SUPPLIED PASSAGE:

"""

One challenge in launching a digital loonie would be finding the right private partners to provide the necessary technical expertise. Another would be striking the appropriate balance between anonymity and privacy.
If the Bank were to issue a digital currency, it would have to assure people that big government could not use the new form of money to monitor their private transactions, Mr. Lane said.
On the other hand, a digital loonie could not be entirely anonymous either, given the potential to use it for everything from tax evasion to collecting ransoms. Police and other authorities would have to be able to trace transactions under special circumstances – such as situations where they could convince a judge there were reasonable grounds to suspect the digital currency was being used in a criminal enterprise.
Canada is not the only country wrestling with questions around CBDC. China is already testing a digital renminbi while the U.S. Federal Reserve has promised to deliver a working paper on a digital greenback this summer. Dozens of other countries are also studying similar notions.
While bitcoin has grabbed most of the cryptocurrency headlines in recent months, Mr. Lane said the Bank sees a larger potential challenge in stablecoins, a type of digital token that attempts to peg its value to some external point of reference, such as the U.S. dollar.
“Unlike some of the current … cryptocurrencies like bitcoin where the volatility of the value makes them very unsuitable for routine payments, stablecoins actually do have the potential to penetrate the world of payments,” Mr. Lane said.
Widespread use of private stablecoins could create a financial landscape where a handful of tech companies dominate the payments system, accumulate large amounts of data on consumers and business, and use that information to develop new products that would further centralize power on private platforms, Mr. Lane said.
If that occurs, the Bank would have to ponder potential regulation. “It is important to ensure there is an adequate framework to ensure if they are adopted by a lot of people, then they will be safe.”

"""

DATA:
"""

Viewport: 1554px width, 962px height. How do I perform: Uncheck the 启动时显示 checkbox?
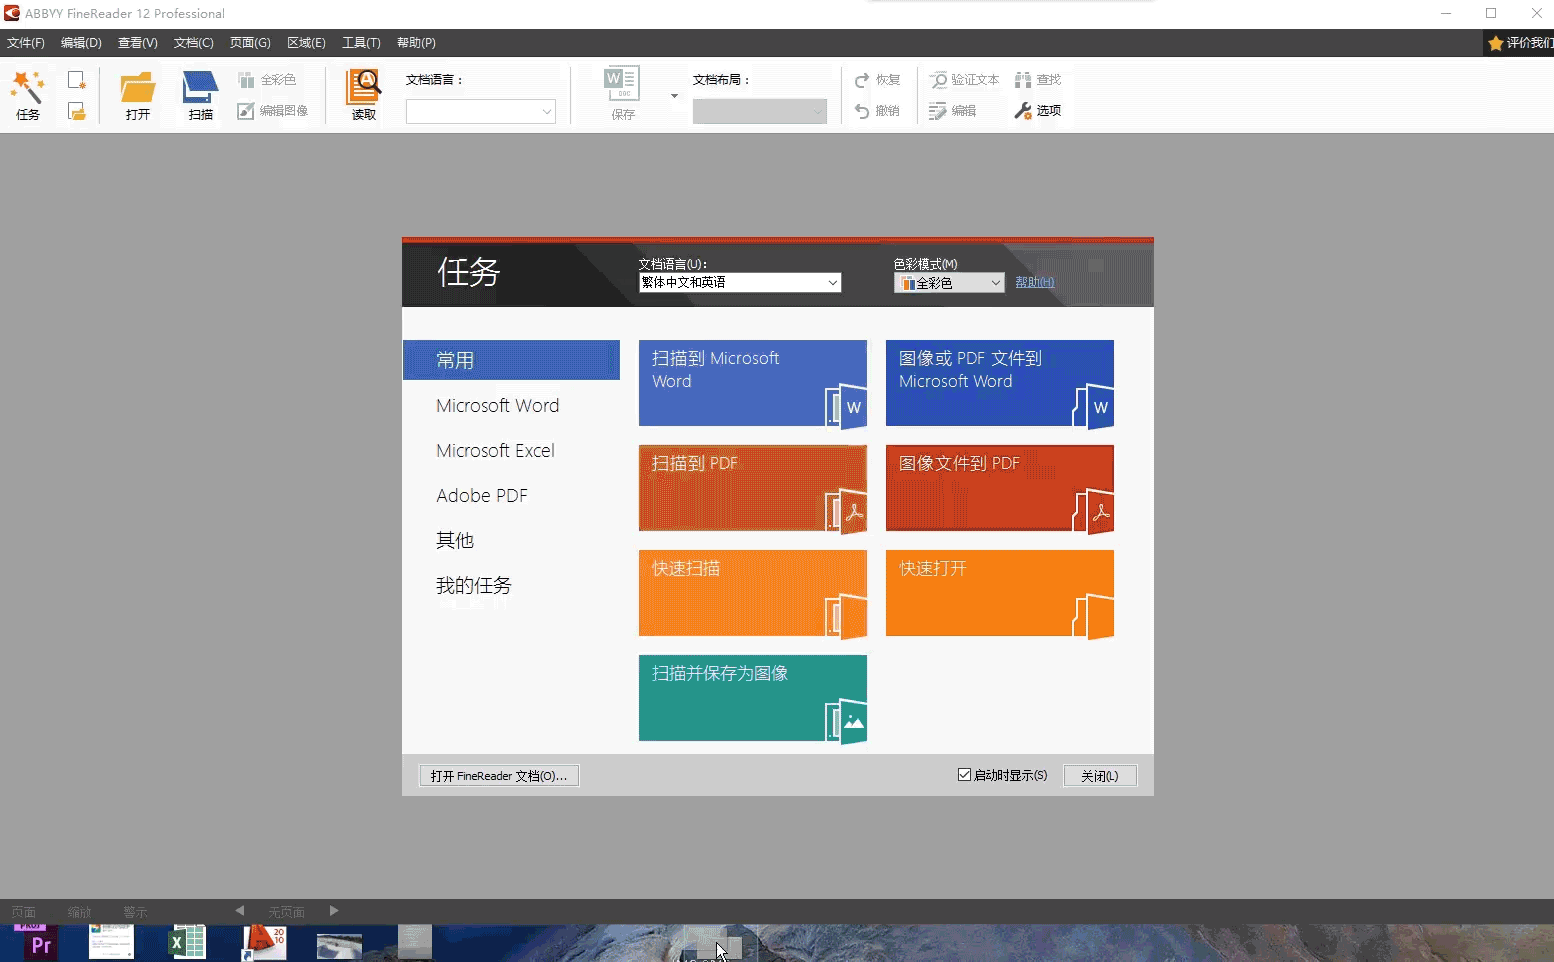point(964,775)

"""

REQUEST 1:
Decide whether each statement agrees with the passage on a digital loonie. Answer yes or no and quote the words of the passage that settle it. (a) China is already testing a digital renminbi. (b) The Bank sees a larger potential challenge in bitcoin than in stablecoins. (c) A digital loonie could be entirely anonymous.
REQUEST 2:
From the passage on a digital loonie, quote the text between "Widespread use of" and "platforms, Mr. Lane said.", inclusive.

RESPONSE 1:
(a) Yes: "China is already testing a digital renminbi"
(b) No: "the Bank sees a larger potential challenge in stablecoins"
(c) No: "a digital loonie could not be entirely anonymous either"

RESPONSE 2:
Widespread use of private stablecoins could create a financial landscape where a handful of tech companies dominate the payments system, accumulate large amounts of data on consumers and business, and use that information to develop new products that would further centralize power on private platforms, Mr. Lane said.